- _RECORDED DATA_:
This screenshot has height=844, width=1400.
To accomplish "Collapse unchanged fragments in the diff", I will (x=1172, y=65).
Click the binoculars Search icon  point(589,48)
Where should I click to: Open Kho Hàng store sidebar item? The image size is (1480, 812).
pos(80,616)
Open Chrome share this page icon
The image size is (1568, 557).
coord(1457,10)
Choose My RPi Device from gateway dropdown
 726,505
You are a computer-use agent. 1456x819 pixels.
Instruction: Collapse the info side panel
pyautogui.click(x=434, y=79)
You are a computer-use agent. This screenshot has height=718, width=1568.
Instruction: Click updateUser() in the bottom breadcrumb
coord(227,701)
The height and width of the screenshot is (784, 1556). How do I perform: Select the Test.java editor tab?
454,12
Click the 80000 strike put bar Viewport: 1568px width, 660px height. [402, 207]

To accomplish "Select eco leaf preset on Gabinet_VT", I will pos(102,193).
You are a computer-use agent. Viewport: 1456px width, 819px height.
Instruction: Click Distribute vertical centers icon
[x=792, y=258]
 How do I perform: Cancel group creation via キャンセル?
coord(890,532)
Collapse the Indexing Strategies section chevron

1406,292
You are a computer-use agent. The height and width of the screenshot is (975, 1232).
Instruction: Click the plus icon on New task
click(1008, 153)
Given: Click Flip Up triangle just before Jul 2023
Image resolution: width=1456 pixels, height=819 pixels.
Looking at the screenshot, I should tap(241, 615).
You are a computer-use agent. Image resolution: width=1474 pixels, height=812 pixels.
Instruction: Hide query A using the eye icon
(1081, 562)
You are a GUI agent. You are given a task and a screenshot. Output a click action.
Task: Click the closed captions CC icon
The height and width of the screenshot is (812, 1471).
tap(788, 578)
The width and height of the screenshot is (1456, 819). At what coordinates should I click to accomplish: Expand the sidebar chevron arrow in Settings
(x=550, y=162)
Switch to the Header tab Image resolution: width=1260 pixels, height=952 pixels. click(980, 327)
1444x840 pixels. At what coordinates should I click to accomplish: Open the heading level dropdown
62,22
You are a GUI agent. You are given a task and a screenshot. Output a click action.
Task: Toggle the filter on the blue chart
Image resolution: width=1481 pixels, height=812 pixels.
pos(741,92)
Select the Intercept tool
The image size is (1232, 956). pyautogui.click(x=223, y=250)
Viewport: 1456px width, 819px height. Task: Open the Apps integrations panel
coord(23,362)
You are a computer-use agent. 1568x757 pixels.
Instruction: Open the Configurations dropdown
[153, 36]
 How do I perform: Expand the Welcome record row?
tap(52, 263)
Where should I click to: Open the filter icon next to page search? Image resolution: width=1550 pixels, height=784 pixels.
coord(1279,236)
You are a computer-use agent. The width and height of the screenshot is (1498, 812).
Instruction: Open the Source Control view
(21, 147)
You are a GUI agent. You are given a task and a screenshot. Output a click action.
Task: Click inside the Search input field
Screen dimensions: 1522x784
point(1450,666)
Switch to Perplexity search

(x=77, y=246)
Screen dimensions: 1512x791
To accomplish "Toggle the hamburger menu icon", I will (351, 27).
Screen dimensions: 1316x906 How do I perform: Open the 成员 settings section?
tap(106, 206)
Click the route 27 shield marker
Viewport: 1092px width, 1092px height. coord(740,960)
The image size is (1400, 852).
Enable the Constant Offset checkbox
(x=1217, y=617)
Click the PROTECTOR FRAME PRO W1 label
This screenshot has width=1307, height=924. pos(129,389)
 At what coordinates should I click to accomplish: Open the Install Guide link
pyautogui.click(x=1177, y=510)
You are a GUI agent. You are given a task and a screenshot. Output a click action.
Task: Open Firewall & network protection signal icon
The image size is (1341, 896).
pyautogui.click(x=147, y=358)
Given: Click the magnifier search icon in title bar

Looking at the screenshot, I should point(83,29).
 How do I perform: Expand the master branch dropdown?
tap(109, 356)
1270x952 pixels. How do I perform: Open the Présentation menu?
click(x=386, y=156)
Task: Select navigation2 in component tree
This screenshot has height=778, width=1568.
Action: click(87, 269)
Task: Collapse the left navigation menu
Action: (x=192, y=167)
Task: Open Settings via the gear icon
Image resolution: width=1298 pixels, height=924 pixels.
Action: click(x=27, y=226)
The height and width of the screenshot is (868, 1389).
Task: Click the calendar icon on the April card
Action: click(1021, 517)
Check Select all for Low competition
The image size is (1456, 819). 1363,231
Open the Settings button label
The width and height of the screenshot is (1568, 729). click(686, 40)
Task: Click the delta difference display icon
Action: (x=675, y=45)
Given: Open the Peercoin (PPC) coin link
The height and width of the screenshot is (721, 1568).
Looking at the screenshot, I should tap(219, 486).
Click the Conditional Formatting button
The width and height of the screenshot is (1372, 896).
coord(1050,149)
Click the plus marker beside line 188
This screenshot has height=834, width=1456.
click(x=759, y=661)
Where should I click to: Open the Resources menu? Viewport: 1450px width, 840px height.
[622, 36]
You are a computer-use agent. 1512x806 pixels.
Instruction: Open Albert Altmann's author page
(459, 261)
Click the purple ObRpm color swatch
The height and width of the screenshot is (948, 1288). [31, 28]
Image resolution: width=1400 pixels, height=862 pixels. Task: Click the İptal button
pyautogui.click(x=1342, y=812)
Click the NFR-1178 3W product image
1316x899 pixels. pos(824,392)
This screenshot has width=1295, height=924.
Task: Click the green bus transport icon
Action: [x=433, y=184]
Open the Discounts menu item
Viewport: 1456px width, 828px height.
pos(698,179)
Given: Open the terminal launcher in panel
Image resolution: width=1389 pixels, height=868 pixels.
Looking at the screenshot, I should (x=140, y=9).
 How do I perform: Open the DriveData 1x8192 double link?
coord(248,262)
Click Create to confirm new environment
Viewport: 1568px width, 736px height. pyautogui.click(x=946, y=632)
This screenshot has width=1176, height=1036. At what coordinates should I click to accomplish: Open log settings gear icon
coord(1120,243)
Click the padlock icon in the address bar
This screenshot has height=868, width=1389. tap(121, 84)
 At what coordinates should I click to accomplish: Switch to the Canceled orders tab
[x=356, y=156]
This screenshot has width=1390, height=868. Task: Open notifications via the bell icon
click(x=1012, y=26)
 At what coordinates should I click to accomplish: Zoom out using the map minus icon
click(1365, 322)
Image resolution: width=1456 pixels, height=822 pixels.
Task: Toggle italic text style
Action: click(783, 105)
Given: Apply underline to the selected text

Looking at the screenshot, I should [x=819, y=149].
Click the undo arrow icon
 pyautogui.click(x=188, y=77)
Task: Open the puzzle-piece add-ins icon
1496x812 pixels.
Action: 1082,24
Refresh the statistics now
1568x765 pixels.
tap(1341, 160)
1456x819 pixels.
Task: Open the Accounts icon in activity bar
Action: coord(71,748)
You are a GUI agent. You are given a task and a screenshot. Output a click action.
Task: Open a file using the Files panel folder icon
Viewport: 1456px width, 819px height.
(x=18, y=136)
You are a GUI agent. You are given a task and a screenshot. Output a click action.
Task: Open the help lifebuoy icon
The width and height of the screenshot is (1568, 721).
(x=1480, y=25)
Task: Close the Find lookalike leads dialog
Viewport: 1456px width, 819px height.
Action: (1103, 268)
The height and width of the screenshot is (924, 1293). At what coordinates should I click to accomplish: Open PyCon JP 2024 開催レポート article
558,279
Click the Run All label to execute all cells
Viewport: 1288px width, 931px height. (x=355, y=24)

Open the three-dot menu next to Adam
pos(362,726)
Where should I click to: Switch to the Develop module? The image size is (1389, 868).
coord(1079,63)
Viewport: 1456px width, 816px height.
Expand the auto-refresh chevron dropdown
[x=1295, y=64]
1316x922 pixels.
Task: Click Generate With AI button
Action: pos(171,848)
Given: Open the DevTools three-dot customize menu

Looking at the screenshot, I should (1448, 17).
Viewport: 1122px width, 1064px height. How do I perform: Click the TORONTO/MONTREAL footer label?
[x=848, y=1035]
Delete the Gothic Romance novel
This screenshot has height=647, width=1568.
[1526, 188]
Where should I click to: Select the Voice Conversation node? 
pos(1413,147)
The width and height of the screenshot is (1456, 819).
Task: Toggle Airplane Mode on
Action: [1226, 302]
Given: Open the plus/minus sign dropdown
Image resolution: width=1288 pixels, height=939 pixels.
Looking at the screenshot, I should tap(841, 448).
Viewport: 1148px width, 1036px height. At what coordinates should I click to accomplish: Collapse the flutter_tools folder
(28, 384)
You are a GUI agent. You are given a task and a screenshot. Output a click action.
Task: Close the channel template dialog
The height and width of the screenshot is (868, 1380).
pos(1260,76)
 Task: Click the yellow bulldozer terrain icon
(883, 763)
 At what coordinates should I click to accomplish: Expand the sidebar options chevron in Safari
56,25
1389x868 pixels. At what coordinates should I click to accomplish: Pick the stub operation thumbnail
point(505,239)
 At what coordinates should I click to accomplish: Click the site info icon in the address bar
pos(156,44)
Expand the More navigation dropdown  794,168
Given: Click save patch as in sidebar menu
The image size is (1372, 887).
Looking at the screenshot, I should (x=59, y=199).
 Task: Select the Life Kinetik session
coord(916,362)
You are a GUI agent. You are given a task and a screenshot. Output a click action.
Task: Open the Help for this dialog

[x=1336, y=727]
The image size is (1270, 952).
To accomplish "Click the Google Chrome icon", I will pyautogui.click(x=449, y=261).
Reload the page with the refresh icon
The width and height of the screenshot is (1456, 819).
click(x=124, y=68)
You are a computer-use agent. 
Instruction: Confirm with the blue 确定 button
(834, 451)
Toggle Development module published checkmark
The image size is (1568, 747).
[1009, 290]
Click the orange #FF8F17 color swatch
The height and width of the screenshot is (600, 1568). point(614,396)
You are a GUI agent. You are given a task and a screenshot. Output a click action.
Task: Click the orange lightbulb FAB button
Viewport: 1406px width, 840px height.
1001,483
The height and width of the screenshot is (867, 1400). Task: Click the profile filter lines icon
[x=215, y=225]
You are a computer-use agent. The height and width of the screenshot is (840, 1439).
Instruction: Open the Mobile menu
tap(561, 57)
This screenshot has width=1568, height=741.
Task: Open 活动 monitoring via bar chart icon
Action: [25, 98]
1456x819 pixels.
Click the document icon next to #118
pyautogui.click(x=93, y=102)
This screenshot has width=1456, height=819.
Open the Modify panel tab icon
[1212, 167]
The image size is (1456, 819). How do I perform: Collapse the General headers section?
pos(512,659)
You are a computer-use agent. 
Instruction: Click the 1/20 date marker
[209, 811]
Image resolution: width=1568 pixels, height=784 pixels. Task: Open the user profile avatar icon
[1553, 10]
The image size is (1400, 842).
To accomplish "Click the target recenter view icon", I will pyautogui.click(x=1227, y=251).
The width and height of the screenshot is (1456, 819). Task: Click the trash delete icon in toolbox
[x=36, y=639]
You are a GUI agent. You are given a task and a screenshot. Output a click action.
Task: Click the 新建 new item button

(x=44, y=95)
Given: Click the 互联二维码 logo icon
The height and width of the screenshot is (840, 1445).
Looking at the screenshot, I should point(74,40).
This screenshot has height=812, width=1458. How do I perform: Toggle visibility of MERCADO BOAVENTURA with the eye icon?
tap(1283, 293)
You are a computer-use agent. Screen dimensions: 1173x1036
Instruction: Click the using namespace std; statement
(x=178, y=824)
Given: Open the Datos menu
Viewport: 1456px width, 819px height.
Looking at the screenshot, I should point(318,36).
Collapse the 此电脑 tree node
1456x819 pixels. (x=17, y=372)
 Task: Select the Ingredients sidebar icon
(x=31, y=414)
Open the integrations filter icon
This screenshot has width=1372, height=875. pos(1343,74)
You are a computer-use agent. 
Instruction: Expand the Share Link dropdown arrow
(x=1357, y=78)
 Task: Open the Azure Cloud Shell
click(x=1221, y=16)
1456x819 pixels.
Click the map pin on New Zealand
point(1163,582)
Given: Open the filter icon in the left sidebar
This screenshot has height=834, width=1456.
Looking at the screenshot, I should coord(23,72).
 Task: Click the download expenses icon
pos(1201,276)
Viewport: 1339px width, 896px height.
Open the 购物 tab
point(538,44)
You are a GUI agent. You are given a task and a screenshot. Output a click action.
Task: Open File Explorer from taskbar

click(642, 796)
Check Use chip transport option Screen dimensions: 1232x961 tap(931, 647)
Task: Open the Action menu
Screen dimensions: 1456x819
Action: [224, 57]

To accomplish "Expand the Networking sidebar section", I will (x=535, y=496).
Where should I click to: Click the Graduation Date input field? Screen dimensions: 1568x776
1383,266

- _DIRECTIONS FOR THIS TASK_:
Taking the lines above, repeat exactly those from the line that contains "The height and width of the screenshot is (868, 1380)." through the line that contains "Given: Click save patch as in sidebar menu", and both of those lines as well. Include nothing else.

- _TASK RESPONSE_:
The height and width of the screenshot is (868, 1380).
pos(1260,76)
 Task: Click the yellow bulldozer terrain icon
(883, 763)
 At what coordinates should I click to accomplish: Expand the sidebar options chevron in Safari
56,25
1389x868 pixels. At what coordinates should I click to accomplish: Pick the stub operation thumbnail
point(505,239)
 At what coordinates should I click to accomplish: Click the site info icon in the address bar
pos(156,44)
Expand the More navigation dropdown  794,168
Given: Click save patch as in sidebar menu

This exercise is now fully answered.